Rainbow Boys focuses on three gay teens—Jason, Kyle, and Nelson—who try to understand their identities, albeit in different ways: Though Jason is dating a girl, he fantasizes about dating men. Kyle is similarly afraid to come out of the closet, while Nelson is openly gay and crushing hard on a friend. They all attend a meeting for gay youth and it is there that they meet and become friends. We get to hear from each boy their fears and joys as they try to figure out who they are. Published in 2001, the culture is very present in the novel, making it a wonderful blast from the past. With more mature content than other young adult novels, the book tackles important issues, like unprotected sex and HIV, when the boys enter a drama-filled love triangle. Growing up and coming out—while trying to survive the hardships of high school.
I'll Give You the Sun
A New York Times bestseller, I’ll Give You the Sun is about two fraternal twins, Jude and her gay brother, Noah. Jude and Noah have always been close—some might even say inseparable. Noah was always the quiet one who spent his days indoors drawing while Jude was the rebellious one, the extrovert who would talk for the both of them. But a major event sends them down two divergent life paths and years later they are barely speaking to each other. Will they be able to find their way make to each other to connect the missing pieces of their broken relationship? Divided between both characters’ perspectives, I’ll Give You the Sun is a lyrical and emotionally charged story that explores the consequences of our choices and the bonds that never break.

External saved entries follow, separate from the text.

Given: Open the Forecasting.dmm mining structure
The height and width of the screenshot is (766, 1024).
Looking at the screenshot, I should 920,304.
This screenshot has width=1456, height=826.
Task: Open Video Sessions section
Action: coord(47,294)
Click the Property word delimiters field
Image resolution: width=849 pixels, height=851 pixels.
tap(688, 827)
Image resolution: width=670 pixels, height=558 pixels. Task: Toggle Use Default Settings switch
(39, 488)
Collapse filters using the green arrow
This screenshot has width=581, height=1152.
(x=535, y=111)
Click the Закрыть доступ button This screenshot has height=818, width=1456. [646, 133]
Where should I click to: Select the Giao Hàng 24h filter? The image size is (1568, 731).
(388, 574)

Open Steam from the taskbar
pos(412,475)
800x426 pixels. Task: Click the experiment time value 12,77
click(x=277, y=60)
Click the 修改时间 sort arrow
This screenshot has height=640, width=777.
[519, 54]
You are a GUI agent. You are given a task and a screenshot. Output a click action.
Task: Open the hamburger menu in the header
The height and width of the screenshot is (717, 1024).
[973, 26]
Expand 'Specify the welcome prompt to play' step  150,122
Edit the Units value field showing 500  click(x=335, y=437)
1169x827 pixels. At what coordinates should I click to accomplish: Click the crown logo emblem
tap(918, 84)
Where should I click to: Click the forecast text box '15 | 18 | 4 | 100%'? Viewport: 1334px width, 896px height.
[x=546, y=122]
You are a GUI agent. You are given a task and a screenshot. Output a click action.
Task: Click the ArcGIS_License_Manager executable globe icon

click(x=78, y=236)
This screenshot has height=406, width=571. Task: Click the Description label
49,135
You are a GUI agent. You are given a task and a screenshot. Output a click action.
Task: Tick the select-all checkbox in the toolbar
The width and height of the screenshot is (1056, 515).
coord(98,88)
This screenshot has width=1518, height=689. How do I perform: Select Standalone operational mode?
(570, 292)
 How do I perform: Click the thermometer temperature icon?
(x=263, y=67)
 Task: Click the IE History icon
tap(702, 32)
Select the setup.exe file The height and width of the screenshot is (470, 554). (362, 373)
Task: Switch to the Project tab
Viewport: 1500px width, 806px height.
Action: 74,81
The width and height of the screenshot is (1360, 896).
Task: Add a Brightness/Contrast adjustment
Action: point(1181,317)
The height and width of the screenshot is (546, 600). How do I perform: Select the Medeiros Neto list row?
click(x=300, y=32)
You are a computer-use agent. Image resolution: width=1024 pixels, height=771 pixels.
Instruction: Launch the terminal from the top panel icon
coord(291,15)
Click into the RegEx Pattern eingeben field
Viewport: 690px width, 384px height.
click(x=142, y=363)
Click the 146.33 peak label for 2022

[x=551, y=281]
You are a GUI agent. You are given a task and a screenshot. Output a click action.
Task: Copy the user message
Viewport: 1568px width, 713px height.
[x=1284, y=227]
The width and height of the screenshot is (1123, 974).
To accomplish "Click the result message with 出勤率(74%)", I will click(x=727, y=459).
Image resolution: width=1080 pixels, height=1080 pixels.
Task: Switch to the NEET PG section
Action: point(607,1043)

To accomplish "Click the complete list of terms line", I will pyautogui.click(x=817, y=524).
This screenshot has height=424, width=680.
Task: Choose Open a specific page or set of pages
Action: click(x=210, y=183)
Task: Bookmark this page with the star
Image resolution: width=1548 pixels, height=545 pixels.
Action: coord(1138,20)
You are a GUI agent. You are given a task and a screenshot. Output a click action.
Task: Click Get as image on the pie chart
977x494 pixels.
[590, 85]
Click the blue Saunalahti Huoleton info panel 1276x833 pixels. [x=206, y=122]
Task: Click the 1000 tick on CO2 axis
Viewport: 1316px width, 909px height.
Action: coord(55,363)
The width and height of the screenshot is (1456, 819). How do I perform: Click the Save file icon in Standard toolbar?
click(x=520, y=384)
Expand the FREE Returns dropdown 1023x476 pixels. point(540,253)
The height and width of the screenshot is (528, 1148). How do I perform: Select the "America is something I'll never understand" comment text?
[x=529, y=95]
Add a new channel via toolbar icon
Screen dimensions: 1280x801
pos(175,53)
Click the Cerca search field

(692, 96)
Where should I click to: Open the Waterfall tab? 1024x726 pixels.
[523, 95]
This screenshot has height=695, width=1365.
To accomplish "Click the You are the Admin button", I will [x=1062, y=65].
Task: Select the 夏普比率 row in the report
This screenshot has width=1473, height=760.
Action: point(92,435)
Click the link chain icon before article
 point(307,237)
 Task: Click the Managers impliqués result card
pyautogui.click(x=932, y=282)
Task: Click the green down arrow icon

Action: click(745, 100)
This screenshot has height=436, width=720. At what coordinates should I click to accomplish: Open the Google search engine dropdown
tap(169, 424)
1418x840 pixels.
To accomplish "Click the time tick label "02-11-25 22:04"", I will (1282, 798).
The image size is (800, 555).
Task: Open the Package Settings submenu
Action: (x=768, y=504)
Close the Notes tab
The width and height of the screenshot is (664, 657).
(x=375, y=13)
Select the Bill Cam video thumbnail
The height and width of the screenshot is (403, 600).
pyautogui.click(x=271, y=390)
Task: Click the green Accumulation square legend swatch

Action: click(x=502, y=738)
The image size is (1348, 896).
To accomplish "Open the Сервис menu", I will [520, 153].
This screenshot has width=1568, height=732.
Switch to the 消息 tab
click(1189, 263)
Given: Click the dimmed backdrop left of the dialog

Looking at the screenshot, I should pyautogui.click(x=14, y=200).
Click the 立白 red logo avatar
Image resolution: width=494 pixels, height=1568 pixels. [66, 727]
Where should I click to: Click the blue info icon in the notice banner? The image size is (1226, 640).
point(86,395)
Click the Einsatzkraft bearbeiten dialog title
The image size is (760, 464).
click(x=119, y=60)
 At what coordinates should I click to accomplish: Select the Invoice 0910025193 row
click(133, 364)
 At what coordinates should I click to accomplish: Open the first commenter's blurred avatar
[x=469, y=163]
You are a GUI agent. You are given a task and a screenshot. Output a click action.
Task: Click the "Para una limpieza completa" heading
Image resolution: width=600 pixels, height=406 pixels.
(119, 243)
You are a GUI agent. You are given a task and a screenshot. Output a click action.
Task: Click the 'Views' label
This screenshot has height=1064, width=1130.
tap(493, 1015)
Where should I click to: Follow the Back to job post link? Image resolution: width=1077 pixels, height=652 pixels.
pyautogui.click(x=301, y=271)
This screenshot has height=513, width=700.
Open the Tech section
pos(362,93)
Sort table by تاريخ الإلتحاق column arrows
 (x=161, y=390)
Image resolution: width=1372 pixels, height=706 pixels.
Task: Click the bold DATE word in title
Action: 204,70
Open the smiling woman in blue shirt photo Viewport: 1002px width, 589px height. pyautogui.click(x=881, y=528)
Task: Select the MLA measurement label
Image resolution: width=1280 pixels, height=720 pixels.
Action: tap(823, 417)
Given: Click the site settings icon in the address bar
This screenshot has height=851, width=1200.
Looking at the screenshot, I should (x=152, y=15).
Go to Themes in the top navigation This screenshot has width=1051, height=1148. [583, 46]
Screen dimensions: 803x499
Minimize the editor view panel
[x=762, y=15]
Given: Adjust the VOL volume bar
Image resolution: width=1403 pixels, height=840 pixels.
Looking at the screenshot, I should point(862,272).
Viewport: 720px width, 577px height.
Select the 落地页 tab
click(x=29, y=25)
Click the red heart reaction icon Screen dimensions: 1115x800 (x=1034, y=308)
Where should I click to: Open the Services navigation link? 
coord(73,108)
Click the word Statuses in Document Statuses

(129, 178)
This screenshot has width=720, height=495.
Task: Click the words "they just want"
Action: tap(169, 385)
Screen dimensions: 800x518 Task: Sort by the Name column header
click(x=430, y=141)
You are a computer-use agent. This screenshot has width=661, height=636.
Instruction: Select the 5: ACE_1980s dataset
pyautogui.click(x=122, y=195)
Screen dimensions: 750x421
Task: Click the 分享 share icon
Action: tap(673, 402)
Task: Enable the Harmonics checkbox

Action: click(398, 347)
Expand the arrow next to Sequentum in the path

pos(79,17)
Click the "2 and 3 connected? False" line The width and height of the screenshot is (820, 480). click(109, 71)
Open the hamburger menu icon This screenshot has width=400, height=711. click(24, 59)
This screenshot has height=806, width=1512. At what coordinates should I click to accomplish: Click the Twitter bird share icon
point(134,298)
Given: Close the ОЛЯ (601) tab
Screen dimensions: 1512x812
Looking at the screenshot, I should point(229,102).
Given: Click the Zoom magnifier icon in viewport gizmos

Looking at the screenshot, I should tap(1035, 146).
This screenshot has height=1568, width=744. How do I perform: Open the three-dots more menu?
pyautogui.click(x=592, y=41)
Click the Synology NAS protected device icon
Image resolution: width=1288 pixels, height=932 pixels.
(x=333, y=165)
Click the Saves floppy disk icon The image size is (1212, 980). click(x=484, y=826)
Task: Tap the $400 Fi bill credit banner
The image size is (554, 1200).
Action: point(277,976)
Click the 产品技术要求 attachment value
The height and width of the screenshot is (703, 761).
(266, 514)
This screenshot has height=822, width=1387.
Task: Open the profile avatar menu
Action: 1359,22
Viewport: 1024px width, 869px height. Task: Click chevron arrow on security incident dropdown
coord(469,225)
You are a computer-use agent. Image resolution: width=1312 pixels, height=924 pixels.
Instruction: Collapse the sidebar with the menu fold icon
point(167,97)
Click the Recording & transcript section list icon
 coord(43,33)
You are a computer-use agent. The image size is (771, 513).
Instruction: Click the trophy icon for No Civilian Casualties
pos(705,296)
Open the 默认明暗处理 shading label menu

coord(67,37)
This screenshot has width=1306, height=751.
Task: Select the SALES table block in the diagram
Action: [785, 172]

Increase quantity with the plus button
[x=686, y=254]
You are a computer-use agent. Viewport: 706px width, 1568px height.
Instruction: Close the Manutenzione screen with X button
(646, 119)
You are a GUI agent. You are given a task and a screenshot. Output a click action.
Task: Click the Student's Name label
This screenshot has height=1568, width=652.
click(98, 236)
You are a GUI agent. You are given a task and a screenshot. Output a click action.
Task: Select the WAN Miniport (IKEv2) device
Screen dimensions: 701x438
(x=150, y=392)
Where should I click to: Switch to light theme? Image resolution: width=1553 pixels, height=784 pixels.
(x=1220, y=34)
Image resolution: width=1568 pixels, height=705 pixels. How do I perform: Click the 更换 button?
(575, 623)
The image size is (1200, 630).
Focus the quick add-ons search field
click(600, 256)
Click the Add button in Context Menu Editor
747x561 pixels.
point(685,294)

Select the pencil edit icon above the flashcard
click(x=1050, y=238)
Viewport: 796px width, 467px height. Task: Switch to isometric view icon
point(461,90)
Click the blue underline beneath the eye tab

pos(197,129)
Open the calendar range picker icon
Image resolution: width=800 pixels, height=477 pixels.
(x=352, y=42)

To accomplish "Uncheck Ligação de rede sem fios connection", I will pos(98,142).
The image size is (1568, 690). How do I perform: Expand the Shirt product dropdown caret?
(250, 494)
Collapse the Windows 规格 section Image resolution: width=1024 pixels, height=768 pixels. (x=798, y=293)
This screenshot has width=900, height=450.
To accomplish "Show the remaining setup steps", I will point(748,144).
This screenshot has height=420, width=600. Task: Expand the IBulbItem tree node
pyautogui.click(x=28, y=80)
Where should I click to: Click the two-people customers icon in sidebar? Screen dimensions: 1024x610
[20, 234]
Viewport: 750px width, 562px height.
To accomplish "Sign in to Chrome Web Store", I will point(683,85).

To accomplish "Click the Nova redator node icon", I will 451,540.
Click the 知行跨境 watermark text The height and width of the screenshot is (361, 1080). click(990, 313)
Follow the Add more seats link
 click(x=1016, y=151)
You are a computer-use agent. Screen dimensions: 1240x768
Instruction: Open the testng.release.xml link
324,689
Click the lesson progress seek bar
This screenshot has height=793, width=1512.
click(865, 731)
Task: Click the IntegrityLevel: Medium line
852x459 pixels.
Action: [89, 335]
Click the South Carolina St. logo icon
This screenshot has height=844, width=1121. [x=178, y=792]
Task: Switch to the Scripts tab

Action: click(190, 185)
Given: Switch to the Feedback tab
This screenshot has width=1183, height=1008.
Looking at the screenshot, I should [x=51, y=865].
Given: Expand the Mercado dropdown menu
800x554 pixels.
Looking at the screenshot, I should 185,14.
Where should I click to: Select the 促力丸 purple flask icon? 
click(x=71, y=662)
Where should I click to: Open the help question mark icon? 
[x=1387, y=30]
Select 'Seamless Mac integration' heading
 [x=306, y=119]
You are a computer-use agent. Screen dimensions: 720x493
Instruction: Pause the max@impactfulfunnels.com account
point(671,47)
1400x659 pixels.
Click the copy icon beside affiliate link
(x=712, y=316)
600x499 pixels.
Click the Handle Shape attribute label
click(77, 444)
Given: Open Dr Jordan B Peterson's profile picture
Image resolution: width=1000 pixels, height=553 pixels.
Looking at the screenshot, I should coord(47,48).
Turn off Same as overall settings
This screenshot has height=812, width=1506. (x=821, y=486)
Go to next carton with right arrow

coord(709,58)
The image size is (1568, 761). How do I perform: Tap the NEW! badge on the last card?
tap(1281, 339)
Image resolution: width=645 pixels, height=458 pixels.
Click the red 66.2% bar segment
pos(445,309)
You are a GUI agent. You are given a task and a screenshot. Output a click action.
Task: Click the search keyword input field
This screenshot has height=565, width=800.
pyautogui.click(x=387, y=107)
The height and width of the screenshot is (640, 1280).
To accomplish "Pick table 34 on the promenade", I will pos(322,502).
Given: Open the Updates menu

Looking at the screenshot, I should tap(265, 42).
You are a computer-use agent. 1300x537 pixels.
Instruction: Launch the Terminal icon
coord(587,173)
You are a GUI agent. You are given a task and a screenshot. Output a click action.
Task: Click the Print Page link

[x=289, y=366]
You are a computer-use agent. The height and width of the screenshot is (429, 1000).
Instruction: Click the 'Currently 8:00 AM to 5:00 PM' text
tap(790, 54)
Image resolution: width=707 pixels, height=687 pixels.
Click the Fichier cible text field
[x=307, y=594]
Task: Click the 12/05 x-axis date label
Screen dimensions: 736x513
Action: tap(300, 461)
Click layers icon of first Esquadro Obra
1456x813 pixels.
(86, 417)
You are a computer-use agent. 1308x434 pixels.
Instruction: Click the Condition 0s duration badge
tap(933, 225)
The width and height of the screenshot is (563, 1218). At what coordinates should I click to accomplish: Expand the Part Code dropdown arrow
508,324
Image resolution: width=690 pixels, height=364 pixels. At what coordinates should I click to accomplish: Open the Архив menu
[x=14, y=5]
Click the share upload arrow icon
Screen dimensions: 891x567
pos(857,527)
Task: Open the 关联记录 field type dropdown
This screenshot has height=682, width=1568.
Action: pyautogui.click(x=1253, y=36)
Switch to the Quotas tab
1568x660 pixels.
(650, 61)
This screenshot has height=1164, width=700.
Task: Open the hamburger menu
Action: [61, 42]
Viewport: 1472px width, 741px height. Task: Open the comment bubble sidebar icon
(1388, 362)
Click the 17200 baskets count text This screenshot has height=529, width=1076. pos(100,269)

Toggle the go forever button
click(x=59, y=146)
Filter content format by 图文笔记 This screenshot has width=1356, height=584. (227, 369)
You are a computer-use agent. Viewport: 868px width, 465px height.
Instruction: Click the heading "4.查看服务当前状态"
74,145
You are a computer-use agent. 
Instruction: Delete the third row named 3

The Perks of Being a Wallflower
This coming-of-age story may be more memorable for its examination of mental health, but it also features a touching storyline about sexual acceptance and intolerance. When Wallflower’s shy protagonist, Charlie, connects with a group of likeminded misfits, he finds a true friend in Patrick, a gay senior. Together they will navigate the path between adolescence and adulthood with first dates, family drama, and new friendships. Patrick oozes self-confidence, but he hides a secret heartbreak—his jock boyfriend is too ashamed to publicly acknowledge their relationship—it will leave you misty-eyed. A story about growing up together in the midst of loss, love, sex, drugs, and Rocky Horror Picture Show. Sometimes it pays to be a wallflower.
If you like your young adult novels super-powered, check out this award-winning novel from the late Perry Moore. Moore was an openly gay Hollywood writer and producer who wrote the novel as a response to Marvel's treatment of LGBT characters in its comics. Hero features a gay superhero, Thom, who is forced to fight villains and prejudice—making him a hero in more ways than one. Thom lives with his dad in the suburbs—his dad is now a disgraced superhero. In order to avoid adding to his father's misery, Thom has add to keep a few secrets to himself. For example, he hasn't disclosed the fact that he has superpowers or that he has been asked to join the league...or the fact that he's gay. An amazing representation of the LGBTQ community in contemporary fiction filed with superpowers, high fantasy, and a very evil villain. A great pick for fans of DC Comics and films like Sky High.